* EXERCISE
Please reproduce exactly the line that contains "Given: Click the Fauteuils step bullet" and every line after it through the end of the records below, adding nothing else.

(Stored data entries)
☆ ☆ ☆
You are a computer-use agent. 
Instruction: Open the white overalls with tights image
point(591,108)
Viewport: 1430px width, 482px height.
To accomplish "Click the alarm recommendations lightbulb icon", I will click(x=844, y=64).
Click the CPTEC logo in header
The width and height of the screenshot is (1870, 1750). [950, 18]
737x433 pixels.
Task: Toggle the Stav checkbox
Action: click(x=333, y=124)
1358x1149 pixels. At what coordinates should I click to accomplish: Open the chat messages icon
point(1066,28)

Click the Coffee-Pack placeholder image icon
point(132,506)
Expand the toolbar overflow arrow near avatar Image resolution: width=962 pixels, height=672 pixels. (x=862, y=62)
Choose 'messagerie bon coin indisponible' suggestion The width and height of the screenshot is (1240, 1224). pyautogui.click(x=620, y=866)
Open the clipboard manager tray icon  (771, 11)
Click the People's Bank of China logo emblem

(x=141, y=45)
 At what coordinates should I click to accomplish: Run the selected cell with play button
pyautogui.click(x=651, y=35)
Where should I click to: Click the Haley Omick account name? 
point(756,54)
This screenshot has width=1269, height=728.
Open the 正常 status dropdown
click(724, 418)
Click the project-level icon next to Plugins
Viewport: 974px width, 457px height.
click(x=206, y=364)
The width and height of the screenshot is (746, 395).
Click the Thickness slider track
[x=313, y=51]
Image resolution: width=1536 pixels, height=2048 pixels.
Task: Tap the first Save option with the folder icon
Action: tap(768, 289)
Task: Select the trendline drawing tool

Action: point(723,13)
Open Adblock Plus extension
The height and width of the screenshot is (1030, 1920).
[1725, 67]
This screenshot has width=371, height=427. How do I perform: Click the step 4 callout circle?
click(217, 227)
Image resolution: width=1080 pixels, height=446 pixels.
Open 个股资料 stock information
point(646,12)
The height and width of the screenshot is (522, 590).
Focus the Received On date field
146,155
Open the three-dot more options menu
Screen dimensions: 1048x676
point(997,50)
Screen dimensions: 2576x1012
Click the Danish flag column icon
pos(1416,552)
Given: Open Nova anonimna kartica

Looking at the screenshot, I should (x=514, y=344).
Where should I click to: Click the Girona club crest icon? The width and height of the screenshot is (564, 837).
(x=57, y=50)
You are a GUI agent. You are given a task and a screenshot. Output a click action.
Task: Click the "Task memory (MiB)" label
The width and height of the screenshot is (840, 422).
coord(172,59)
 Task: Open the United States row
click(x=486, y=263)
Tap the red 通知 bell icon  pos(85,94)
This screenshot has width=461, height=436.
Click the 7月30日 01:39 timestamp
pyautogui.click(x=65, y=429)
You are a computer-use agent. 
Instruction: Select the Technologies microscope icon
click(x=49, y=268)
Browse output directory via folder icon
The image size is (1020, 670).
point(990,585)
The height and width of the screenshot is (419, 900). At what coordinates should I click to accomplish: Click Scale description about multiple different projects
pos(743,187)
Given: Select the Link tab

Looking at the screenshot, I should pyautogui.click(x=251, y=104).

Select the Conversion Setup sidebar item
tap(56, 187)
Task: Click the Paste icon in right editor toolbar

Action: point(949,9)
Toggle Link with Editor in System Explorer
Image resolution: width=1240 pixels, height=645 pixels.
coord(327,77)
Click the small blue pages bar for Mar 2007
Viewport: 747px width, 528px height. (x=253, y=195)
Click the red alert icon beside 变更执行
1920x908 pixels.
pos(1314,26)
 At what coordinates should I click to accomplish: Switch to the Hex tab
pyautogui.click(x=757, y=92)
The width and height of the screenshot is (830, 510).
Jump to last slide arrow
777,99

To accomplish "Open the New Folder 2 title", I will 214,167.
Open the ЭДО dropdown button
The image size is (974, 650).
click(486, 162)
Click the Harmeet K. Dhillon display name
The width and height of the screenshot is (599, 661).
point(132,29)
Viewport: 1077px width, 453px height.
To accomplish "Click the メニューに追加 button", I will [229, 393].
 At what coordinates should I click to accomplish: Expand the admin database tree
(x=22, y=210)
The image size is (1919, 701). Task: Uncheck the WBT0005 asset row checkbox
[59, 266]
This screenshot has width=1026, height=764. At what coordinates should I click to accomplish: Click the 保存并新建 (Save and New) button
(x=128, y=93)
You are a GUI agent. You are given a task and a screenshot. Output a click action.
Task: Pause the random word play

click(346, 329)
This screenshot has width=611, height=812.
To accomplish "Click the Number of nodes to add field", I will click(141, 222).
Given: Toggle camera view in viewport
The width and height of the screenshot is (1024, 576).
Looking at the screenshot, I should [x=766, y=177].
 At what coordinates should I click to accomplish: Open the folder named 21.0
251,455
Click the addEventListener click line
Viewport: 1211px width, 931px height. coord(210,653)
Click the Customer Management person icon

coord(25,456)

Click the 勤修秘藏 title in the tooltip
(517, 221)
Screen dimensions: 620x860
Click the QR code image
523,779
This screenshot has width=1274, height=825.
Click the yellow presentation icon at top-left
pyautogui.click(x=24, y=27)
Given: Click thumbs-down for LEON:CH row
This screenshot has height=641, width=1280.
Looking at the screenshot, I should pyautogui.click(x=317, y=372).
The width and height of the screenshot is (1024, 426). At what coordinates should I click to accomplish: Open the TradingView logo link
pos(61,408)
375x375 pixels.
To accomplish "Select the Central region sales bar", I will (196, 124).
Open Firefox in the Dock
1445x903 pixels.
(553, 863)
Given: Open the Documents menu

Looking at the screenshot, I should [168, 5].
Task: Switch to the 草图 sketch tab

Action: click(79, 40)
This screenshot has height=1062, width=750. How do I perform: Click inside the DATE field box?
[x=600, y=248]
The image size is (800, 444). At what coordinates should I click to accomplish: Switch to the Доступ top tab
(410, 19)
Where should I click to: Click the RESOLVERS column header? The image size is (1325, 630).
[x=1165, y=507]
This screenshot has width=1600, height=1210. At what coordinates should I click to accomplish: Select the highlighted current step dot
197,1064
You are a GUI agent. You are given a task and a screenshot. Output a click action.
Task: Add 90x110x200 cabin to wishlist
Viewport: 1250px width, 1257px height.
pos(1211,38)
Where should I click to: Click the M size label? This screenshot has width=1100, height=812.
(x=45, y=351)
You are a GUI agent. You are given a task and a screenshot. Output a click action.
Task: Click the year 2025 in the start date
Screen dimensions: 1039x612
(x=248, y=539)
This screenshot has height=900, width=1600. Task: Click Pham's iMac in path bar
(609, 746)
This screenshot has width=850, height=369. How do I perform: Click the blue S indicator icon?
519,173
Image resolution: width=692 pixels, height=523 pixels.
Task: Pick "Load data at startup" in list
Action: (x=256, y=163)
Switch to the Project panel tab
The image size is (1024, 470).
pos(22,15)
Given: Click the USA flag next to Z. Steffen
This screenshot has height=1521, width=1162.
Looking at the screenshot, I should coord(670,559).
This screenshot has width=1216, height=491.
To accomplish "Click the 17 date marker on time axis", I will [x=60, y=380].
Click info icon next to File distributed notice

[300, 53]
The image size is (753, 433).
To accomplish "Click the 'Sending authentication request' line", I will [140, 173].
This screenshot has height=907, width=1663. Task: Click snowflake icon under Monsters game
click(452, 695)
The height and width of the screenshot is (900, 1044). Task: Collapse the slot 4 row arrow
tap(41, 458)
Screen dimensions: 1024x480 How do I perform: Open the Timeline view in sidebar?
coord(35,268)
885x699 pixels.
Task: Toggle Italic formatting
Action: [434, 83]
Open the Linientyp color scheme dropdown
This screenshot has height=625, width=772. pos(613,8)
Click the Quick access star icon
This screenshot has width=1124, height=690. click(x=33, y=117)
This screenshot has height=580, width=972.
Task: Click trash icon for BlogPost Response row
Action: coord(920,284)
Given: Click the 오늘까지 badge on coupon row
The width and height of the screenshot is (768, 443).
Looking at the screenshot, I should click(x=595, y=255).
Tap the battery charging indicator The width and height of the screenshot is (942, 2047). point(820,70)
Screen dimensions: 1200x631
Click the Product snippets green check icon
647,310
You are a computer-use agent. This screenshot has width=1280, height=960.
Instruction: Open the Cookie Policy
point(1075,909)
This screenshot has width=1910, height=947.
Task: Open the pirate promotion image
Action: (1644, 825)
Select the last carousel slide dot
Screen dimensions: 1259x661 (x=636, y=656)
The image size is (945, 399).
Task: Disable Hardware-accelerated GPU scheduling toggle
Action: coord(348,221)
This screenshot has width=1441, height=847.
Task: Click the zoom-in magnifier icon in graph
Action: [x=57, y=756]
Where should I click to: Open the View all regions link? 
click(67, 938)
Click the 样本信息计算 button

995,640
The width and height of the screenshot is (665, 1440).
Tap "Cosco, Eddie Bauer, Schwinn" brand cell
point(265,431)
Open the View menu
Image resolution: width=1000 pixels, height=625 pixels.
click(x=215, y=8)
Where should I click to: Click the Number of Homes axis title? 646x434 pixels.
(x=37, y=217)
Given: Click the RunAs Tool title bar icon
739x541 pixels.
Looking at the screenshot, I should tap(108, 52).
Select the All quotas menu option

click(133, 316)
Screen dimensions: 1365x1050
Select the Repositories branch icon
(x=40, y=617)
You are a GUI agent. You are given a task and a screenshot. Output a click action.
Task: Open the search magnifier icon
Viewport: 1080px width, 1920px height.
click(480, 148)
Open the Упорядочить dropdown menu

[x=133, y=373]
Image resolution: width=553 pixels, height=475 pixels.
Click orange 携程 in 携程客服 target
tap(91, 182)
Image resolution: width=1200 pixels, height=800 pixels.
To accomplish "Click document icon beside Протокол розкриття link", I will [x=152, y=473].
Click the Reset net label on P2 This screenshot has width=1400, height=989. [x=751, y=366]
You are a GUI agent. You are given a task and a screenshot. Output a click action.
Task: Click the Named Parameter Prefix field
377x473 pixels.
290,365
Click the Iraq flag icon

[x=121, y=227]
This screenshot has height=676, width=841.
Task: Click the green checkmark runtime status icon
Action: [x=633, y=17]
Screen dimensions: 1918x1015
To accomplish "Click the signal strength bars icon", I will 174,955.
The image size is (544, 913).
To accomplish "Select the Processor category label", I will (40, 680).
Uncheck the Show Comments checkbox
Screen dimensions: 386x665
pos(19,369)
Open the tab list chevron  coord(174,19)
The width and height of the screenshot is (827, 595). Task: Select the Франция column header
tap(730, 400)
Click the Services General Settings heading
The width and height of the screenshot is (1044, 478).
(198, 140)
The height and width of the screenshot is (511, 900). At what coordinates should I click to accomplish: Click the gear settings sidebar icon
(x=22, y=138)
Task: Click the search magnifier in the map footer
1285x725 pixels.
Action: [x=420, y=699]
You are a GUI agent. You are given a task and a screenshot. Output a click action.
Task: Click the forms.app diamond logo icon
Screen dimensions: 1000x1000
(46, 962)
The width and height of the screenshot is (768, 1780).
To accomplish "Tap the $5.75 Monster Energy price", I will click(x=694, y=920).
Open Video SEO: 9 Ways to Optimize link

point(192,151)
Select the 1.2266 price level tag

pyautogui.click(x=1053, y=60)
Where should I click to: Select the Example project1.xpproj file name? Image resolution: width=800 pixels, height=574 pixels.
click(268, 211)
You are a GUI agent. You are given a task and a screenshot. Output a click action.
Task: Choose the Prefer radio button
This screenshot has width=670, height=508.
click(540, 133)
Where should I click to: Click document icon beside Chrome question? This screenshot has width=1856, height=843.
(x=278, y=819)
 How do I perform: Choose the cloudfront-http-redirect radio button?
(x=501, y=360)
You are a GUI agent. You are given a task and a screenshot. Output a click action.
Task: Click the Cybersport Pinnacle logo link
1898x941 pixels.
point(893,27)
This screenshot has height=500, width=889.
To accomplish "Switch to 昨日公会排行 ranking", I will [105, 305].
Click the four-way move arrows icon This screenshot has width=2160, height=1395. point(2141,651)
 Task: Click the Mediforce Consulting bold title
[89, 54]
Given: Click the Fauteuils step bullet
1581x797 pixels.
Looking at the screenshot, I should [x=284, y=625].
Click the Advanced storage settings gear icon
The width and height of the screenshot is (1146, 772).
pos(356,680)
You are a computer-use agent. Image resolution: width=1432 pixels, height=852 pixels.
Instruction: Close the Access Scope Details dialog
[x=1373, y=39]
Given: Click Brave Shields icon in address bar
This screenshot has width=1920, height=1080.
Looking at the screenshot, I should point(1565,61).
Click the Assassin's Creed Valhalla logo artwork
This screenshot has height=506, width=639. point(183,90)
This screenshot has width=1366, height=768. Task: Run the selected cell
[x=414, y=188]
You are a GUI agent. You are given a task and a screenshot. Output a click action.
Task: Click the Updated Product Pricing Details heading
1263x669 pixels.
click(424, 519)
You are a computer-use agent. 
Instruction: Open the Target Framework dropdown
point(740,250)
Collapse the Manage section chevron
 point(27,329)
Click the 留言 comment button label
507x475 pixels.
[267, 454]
☆ ☆ ☆
* EXERCISE RESPONSE
Given: Click the Fauteuils step bullet
1581x797 pixels.
Looking at the screenshot, I should [x=284, y=625].
Click the Advanced storage settings gear icon
The width and height of the screenshot is (1146, 772).
pos(356,680)
You are a computer-use agent. Image resolution: width=1432 pixels, height=852 pixels.
Instruction: Close the Access Scope Details dialog
[x=1373, y=39]
Given: Click Brave Shields icon in address bar
This screenshot has width=1920, height=1080.
Looking at the screenshot, I should point(1565,61).
Click the Assassin's Creed Valhalla logo artwork
This screenshot has height=506, width=639. point(183,90)
This screenshot has width=1366, height=768. Task: Run the selected cell
[x=414, y=188]
You are a GUI agent. You are given a task and a screenshot. Output a click action.
Task: Click the Updated Product Pricing Details heading
1263x669 pixels.
click(424, 519)
You are a computer-use agent. 
Instruction: Open the Target Framework dropdown
point(740,250)
Collapse the Manage section chevron
 point(27,329)
Click the 留言 comment button label
507x475 pixels.
[267, 454]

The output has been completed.